# Any reason to ever get a Xeon?



## Gerhard Westphalen (Nov 14, 2017)

From what I've read on here it seems that i7's are better for realtime performance. It seemed like the only time you'd want a Xeon is for a slave where you need a tonne of cores (and speed isn't so important). 

With the new i9's you can get 18 cores so it seems like that would outperform pretty much any Xeon system. Is there anything that such an i9 couldn't handle? Would a single one of these slaves be able to handle the absolute max that any composer would throw at it? Say, massive orchestra action cue with 4 mic positions loaded on everything and low preload buffer settings? 

The only reason I can see to get a Xeon is to get more than 128GB. If you only need 128GB, would it ever make sense to get a Xeon system?


----------



## thereus (Nov 14, 2017)

You can do 128GB with an i7 or an i9.


----------



## chimuelo (Nov 14, 2017)

I use an i7 5775C which was a Xeon but rebranded to make room since Intel was dumping chips at a fast rate for a while now.
This chip is now called v6, and has different cache.
But the only real difference is being a higher binned Chip, best on the wafer.

Chipsets for Xeons allow more features and are higher quality.
The 5775C has a 128MB L4 Cache meant for iGPU.
But disabling the iGPU allows the audio apps to use it.

It’s a low TDP 3.3GHz that gets as much work as my i7 4790k CPUs that are running at a faster clock.

I’ve been using Server Boards for a while now with the lower featured chipsets.
Mostly H97.

Found my sweet spot.

Xeons with C236 chipsets are pretty nice if you want more RAM than the consumer boards offer.


----------



## Gerhard Westphalen (Nov 14, 2017)

chimuelo said:


> I use an i7 5775C which was a Xeon but rebranded to make room since Intel was dumping chips at a fast rate for a while now.
> This chip is now called v6, and has different cache.
> But the only real difference is being a higher binned Chip, best on the wafer.
> 
> ...



I'm looking into building a monster slave to end all slaves for someone so I'm looking into if an i9 will give the necessary performance. It seems like other Hollywood composers using a single slave have something like a dual 14 core Xeon E5-2680 v4. I'm not sure if all of the performance power is necessary (or even usable) and if an i9 will be enough.

My 6 core i7 has been enough for me to create dense mockups using 3 mic positions but I was using high buffer. This computer will need to work at a lower buffer. I'm thinking 10 cores at ~4GHz should be enough.


----------



## chimuelo (Nov 14, 2017)

Sounds big and bad already.
Still going to basically be i7 7000 Series Cores.
The new chipsets are always going to help out with addressing additional Cores though.
Now if we could get software developers to break down and write fresh code.
I’m excited my Hardware DSP Developer is releasing new drivers.
It’s been 9 years, and I’m excited as in a few years I can select mature products that keep rolling out every few months.

Intel just discontinued i7 6000 chips.
Hell they are only a couple years old.
No time to see Server Boards or more H series variants....

You’ll be happy with a huge fast Slave.


----------
^^^^^^^^^^^^^^^^
- **Problems and tasks**
1) According to the Xeon thread, what system do other Hollywood composers who use a single slave seem to have?
2) Copy the passage of the Xeon thread starting at "Still going to" and ending at "releasing new drivers.".
3) Name each distinct username that appears as a post author in the Xeon thread.
^^^^^^^^^^^^^^^^
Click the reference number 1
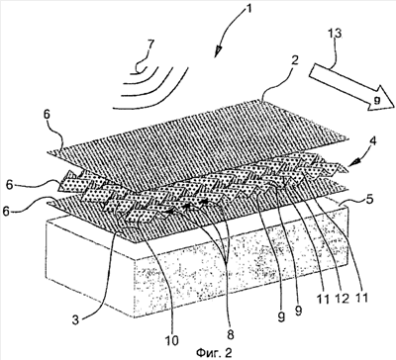point(248,7)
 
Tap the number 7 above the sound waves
point(150,45)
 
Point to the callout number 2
point(294,60)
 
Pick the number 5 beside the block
point(370,200)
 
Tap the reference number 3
point(75,320)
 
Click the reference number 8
point(230,334)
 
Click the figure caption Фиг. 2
point(214,352)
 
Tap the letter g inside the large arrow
point(377,99)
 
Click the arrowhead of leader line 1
point(218,51)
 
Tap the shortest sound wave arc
point(143,70)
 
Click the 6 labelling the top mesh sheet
point(47,115)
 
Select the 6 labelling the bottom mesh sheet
point(6,211)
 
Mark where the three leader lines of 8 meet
point(227,260)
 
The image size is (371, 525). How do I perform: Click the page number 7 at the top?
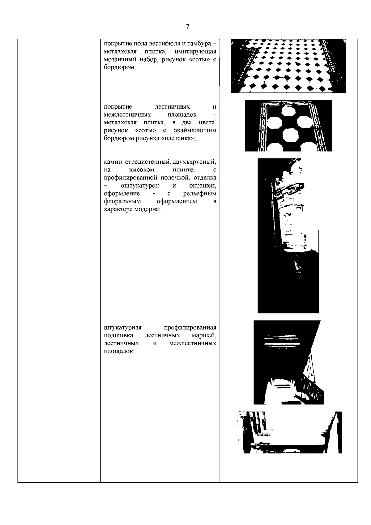(x=187, y=27)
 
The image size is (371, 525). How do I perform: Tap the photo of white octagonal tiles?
(x=288, y=126)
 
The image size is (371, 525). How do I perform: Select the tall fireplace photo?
(x=288, y=236)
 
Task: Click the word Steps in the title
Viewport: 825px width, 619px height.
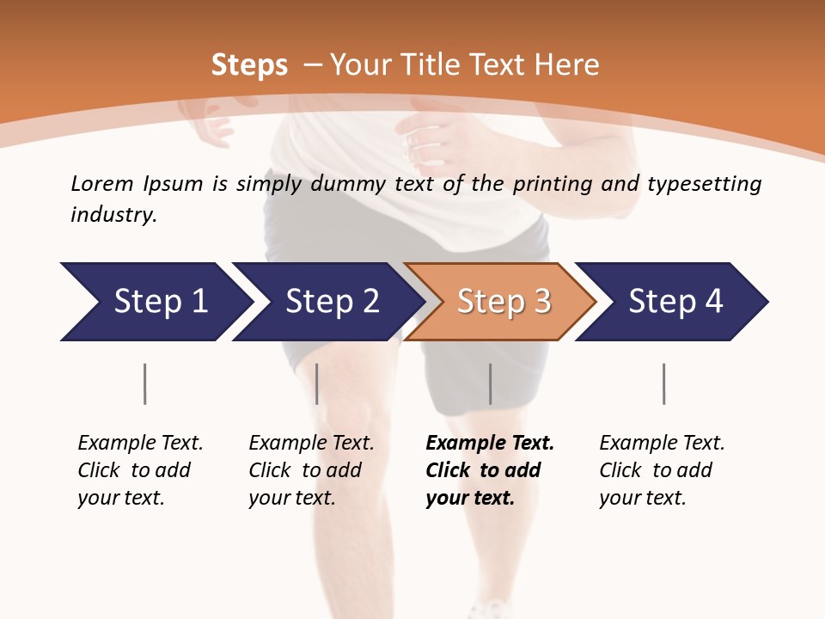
^^^^^^^^^^^^^^^^
- **Per-task answers**
1) A dual 14 core Xeon E5-2680 v4.

2)
Still going to basically be i7 7000 Series Cores.
The new chipsets are always going to help out with addressing additional Cores though.
Now if we could get software developers to break down and write fresh code.
I’m excited my Hardware DSP Developer is releasing new drivers.

3) Gerhard Westphalen, thereus, chimuelo